You could be onto something, but I don’t know. The system is not being actively mixed. Since we can watch the ppm of H20 increase at the valve over time and flushing fixes it, it seems to be a local effect. But I’m going to calculate the dead volume in the pipe today and see if basically we are emptying the entire contents of the standing pipe and then the fresh supply from the keg is replacing it.
Our testing apparatus and methodology are so excessively anal-retentive that I do not suspect it at all. You’ll have to trust me on that one. I definitely believe the results we are getting from our testing methods. Besides, we are seeing this phenomena consistently: ppm is low, it stands, it gets high, and goes back down with flushing.
If I have a problem with the process line, that gets back to my original confusion. I’m using 316 SS all around (pipes, fittings, valves). Acetonitrile does not react with it. We’ve been doing this for years at this facility. The only reason it caught my attention is that I personally installed this whole new run of plumbing and noticed the water content issue. After asking around, it has been observed by others that this happens and no one has really ever cared to investigate it too much.
Some further info: the same issue has been observed with a pipe containing acetone instead of acetonitrile. The spec on acetone is <5000ppm. I’m currently unaware if the acetone will exceed this spec from sitting in the pipe, only that it increases.

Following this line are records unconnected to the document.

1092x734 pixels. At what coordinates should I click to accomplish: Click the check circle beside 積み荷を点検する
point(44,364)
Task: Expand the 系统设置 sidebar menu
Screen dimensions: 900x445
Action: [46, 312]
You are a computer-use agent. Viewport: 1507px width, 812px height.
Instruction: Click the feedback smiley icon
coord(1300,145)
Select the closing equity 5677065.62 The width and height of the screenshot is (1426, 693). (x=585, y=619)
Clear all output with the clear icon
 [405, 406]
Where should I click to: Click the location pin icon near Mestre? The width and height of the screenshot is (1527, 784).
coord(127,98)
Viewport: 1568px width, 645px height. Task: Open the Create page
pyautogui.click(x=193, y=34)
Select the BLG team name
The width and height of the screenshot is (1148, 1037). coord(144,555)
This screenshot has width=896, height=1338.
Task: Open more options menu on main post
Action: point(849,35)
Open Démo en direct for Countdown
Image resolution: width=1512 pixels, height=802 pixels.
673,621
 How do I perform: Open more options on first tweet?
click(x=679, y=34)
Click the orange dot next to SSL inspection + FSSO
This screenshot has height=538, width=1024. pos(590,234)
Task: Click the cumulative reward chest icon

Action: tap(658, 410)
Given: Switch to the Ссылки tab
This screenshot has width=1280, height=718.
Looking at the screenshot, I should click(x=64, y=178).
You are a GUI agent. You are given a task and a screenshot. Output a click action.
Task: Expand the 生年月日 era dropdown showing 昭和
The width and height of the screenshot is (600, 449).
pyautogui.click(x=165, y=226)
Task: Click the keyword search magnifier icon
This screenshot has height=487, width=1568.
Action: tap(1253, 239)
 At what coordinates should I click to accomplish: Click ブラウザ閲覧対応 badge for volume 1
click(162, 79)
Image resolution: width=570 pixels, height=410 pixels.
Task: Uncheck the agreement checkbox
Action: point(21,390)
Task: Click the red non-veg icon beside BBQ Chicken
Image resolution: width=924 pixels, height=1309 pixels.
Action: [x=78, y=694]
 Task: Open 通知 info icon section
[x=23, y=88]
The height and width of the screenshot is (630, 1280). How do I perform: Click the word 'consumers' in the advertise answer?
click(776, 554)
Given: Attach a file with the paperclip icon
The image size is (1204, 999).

You’ve got me thinking about this separation angle. I don’t know enough about fluid dynamics to know how some H20 in the system will behave in acetonitrile (or acetone). If it is pressurized, does the water “slip” by the solvent in the keg and accumulate in the pipe? I don’t know. Maybe when I flow from a valve, there is some inertia that remains after closing the valve, and the water is still moving in the direction of the pipe, but faster than the solvent?